Opportunity Cost.-A man who decides to buy a house may have to forego the buying of a new automobile. One who decides to join an expensive club may have to stint himself on furnishing his home. If one goes on a camping trip, he surrenders the pleasure of going to the theater. At the margin of choice, the individual decides to give up the enjoyment of one good in order to obtain the enjoyment of another. To indulge in one luxury costs the individual the opportunity to indulge in another. The opportunity cost is the sacrifice of foregoing some alternative utility.
A worker faces an opportunity cost in apportioning his time between work and leisure. If he works a short day, he limits his money income and therefore his ability to buy various goods which would bring enjoyment. But he gains the enjoyment that comes from recreation and diversion. The decision to work another hour more or less entails the balancing of an hour's extra leisure against an hour's extra income. The election of one alternative costs him the opportunity of the other. The displaced alternative is a joy foregone, a pleasure sacrificed.
Cost may be considered ultimately as the most urgent excluded desire. Cost of labor is, in this sense, the sacrifice of the most attractive alternative.
Opportunity cost helps to explain where the points of marginal utility and disutility fall. The marginal utility of any enjoyment depends upon the lure of the most enticing competing enjoyment. What we give up influences our choices in what we consume. The marginal disutility of one kind of labor must be compared with the substitute use of his time which the laborer could possibly make. The man who has a scientific curiosity but becomes a profiteer suffers from self-denial of the kind of work he would particularly like to do. The displaced activity affects the point of marginal utility in the ruling activity. The marginal points are influenced by the most alluring possible alternatives. If the alternatives were not so tempting, the actual choices would be easier to arrive at. The restraints put upon every want by the allurements in some other direction curb the force of wants. Extreme joy in satisfying a want is stifled by the pain of foregoing a highly attractive alternate want. Opportunity cost limits and restricts the enjoyment of goods actually chosen. The joy of everything we have is subdued by the grief over everything we have not.
Margin of Consumption.—Every one has to choose between many possibilities of expenditure. Every one faces the question whether to buy a little more or a little less of a given good. The individual will not be likely to buy an additional unit of one good if a unit of another good, price considered, will have greater utility. If he spends too much for one line of goods, he will suffer keenly the sacrifice of goods which would have yielded greater utility. The consumer will tend to carry each line of expenditure to the point where marginal utility in any line is equal to marginal utility in any other line. He will tend to buy additional units of each good up to the point where each dollar, no matter for what spent, will bring uniform maximum satisfaction. Each time a dollar is spent he will consider whether the additional unit of goods so bought will bring as much satisfaction as a unit of some other kind of goods would bring. Each expenditure means a balancing of the loss of utility by foregoing one good against the gain of utility from enjoying another good.

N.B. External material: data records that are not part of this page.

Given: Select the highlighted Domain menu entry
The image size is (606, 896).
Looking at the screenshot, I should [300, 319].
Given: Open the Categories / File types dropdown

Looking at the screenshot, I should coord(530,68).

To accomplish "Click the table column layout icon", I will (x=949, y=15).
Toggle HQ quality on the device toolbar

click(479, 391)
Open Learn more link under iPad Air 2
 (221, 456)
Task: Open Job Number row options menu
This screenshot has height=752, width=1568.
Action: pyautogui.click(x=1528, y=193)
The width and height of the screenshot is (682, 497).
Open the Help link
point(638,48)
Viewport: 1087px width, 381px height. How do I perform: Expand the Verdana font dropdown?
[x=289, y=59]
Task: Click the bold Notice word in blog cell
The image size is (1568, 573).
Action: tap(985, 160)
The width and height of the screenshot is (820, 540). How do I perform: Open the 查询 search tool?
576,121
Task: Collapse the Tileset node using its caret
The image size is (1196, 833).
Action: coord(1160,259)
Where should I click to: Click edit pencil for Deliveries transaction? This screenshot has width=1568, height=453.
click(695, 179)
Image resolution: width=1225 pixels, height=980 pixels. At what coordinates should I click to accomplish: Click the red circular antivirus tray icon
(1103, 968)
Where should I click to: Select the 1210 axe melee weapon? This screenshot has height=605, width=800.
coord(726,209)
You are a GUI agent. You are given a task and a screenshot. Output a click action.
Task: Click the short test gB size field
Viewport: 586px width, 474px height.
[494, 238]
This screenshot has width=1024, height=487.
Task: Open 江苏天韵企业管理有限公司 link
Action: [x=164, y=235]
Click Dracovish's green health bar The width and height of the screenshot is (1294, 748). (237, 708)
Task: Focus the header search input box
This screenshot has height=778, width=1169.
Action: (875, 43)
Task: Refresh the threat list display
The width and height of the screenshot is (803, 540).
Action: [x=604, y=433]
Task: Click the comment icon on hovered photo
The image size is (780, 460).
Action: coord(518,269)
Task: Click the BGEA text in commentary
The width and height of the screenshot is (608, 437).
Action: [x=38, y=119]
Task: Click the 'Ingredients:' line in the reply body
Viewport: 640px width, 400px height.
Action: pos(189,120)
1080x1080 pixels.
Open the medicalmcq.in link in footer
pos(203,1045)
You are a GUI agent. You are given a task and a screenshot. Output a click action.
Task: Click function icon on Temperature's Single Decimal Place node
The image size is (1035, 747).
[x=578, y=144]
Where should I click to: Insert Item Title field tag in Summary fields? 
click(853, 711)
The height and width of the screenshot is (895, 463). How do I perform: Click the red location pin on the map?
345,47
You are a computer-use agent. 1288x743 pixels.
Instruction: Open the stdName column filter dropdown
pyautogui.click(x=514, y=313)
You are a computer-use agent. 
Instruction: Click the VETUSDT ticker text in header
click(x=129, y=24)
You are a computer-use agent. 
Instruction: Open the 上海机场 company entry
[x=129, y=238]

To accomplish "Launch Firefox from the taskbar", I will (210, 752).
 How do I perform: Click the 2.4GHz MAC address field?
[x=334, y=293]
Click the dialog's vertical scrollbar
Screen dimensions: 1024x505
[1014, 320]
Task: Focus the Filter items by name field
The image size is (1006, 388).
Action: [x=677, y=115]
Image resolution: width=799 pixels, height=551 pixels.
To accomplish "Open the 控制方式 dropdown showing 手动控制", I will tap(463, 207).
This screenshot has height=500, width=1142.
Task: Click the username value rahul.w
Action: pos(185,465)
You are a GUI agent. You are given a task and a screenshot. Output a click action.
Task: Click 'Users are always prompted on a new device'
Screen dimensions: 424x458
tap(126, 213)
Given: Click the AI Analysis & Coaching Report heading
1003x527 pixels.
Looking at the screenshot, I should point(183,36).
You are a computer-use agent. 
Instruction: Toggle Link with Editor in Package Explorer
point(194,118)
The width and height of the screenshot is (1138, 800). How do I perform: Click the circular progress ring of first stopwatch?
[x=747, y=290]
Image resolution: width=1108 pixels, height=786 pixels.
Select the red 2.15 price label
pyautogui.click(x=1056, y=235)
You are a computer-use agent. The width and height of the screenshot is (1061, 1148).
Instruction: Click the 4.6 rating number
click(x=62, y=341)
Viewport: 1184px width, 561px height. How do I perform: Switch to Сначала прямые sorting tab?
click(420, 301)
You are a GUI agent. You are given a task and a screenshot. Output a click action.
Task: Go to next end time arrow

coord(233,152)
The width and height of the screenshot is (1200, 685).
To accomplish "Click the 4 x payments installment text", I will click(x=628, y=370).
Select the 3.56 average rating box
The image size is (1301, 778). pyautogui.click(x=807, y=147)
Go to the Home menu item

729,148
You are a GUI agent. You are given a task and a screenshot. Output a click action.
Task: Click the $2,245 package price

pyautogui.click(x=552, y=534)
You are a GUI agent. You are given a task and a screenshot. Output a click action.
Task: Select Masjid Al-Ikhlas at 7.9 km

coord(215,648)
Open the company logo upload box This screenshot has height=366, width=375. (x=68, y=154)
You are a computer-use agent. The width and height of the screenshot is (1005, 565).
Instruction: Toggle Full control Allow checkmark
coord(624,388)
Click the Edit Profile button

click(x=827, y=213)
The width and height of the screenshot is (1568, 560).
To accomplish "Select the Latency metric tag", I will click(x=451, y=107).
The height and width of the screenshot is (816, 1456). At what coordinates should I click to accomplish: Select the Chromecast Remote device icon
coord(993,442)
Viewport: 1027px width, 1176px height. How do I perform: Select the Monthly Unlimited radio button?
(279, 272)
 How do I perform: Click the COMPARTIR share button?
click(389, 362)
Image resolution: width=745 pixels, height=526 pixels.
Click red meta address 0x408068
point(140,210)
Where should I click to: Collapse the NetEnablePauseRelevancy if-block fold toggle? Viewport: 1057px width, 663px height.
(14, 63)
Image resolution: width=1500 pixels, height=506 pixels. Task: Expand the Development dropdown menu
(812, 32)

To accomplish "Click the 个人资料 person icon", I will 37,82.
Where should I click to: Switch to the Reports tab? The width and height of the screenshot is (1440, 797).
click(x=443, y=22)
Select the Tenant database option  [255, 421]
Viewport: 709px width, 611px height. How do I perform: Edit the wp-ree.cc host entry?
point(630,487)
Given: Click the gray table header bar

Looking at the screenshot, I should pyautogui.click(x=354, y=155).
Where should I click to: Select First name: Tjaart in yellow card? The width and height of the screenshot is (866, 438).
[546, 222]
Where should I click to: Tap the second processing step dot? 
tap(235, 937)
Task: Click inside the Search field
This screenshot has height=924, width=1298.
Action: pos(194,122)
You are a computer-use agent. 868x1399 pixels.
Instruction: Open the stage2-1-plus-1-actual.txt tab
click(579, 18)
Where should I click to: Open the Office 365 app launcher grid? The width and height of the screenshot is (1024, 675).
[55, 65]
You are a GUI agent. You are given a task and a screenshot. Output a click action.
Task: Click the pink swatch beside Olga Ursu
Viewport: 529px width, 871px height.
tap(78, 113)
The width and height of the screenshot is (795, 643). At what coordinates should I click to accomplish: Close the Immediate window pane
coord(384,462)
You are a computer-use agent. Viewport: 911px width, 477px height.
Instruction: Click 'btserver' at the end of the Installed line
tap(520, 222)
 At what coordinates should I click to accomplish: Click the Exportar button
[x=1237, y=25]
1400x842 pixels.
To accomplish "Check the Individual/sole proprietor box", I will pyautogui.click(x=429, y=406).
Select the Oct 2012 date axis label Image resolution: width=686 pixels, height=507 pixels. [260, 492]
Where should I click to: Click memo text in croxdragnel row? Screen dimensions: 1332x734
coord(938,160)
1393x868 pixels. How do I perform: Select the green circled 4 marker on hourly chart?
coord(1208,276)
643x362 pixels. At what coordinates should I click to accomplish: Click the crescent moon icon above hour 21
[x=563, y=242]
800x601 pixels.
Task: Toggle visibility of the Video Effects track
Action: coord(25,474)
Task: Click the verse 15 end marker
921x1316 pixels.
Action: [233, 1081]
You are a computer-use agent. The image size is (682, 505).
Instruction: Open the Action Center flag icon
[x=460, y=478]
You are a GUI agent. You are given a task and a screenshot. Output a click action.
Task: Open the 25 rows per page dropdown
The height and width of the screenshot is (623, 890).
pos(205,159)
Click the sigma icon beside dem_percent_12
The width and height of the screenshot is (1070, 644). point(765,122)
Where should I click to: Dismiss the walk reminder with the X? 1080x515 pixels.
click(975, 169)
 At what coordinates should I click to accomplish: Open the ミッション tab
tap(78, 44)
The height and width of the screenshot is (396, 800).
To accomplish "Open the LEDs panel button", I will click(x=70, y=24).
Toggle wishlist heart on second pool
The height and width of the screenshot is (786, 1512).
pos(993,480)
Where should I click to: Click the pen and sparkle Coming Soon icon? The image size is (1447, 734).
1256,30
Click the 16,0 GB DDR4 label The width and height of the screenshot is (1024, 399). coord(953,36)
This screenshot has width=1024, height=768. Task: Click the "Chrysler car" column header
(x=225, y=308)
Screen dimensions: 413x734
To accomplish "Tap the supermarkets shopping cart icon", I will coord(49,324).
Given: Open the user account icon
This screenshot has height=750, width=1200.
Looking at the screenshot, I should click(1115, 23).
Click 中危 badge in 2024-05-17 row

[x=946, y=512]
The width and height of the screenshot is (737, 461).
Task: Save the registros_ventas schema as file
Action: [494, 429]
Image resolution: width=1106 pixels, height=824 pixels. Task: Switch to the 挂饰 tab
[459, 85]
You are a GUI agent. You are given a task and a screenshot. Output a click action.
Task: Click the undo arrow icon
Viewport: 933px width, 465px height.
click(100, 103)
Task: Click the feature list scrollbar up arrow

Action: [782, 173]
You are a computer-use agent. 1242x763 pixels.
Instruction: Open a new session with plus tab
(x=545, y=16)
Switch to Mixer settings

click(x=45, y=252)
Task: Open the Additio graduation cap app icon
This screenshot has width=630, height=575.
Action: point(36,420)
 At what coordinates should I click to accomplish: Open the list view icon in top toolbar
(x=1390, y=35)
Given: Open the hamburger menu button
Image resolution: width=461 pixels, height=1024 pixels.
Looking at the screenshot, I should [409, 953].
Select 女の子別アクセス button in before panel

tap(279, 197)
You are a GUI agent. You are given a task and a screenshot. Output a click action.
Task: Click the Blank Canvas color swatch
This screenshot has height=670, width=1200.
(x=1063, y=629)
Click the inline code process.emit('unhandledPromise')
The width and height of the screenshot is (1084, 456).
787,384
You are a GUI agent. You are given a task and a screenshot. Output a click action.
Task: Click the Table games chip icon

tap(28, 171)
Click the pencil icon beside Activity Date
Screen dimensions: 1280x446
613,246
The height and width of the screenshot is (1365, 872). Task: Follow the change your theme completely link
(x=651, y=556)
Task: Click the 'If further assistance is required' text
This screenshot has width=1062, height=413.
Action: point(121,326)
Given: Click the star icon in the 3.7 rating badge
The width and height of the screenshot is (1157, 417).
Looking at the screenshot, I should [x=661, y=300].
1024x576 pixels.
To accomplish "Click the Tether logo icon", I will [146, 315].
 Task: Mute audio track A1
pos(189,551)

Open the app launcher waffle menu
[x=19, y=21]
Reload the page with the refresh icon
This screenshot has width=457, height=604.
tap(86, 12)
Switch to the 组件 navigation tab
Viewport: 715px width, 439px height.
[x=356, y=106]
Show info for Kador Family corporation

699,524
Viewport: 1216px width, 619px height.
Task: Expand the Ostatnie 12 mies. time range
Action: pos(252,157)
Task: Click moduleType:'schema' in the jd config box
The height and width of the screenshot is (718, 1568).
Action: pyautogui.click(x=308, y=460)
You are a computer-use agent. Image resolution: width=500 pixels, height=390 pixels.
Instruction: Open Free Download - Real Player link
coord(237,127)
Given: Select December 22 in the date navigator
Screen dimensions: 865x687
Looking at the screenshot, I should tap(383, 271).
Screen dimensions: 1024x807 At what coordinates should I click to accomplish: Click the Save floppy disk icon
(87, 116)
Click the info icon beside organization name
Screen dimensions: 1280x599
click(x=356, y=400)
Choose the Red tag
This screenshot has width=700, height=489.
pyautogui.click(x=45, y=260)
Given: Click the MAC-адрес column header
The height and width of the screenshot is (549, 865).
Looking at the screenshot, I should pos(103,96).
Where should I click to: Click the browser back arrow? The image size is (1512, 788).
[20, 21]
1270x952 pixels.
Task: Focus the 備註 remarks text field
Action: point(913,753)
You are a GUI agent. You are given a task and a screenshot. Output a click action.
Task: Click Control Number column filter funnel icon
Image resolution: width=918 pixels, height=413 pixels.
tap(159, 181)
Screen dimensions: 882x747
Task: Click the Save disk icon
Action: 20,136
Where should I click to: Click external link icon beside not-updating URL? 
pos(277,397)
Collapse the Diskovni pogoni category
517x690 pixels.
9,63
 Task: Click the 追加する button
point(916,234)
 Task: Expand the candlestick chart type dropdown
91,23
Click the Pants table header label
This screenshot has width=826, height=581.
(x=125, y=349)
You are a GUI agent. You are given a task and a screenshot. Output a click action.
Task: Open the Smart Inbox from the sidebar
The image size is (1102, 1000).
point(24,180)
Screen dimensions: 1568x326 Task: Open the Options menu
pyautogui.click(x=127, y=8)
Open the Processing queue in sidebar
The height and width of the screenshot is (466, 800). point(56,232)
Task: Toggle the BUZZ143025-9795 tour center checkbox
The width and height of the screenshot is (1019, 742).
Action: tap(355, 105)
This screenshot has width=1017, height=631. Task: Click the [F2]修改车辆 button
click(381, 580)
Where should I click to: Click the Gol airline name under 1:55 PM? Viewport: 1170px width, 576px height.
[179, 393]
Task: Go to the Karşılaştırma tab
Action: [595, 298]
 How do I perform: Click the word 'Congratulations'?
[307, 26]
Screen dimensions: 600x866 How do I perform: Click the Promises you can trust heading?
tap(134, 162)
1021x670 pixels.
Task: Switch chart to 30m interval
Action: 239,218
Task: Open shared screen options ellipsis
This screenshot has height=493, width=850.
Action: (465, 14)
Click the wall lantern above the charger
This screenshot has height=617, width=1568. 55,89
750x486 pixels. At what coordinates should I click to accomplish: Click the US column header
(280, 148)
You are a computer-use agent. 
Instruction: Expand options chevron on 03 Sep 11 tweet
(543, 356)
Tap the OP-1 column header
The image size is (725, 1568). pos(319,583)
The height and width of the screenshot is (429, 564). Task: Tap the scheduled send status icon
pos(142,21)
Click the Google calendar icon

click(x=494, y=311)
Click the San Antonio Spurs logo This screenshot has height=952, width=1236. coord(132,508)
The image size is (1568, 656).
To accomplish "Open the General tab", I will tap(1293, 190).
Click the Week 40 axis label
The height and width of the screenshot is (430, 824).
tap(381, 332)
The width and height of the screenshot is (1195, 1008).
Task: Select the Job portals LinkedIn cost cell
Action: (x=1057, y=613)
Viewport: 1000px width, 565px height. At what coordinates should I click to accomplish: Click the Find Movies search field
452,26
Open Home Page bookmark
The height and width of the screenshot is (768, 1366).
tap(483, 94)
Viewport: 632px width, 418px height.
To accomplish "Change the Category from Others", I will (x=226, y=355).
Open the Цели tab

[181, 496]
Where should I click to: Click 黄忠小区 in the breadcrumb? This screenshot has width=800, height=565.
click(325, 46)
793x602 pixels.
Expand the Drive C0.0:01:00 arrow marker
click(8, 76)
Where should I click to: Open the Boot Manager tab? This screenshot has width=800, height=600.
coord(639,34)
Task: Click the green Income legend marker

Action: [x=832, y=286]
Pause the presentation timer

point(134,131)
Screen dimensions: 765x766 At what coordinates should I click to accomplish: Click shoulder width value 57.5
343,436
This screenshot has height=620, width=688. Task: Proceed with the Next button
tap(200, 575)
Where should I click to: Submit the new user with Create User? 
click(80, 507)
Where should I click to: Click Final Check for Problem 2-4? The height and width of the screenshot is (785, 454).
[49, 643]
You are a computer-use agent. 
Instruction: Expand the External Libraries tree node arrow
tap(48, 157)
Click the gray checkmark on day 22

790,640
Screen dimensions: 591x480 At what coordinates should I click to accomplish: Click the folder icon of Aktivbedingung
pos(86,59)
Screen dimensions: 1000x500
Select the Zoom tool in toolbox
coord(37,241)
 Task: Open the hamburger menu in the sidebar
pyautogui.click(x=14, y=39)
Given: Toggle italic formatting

When the marginal utilities in all lines of consumption are carried to the point of uniformity, the consumer is said to be at the margin of consumption. At this level, marginal utilities are substantially the same all along the line, and the individual's consumption is in equilibrium. No alternative way of spending a dollar would give as much satisfaction as the actual way. No substitute pleasure would be as great as the selected pleasure. Maximum satisfaction is obtained because each unit of goods bought brings greater gain than any other unit of goods could bring. Of course, a perfect equilibrium at the margin of consumption is purely hypothetical, but as an abstract concept it has the advantage of describing the goal or objective toward which consumption tends.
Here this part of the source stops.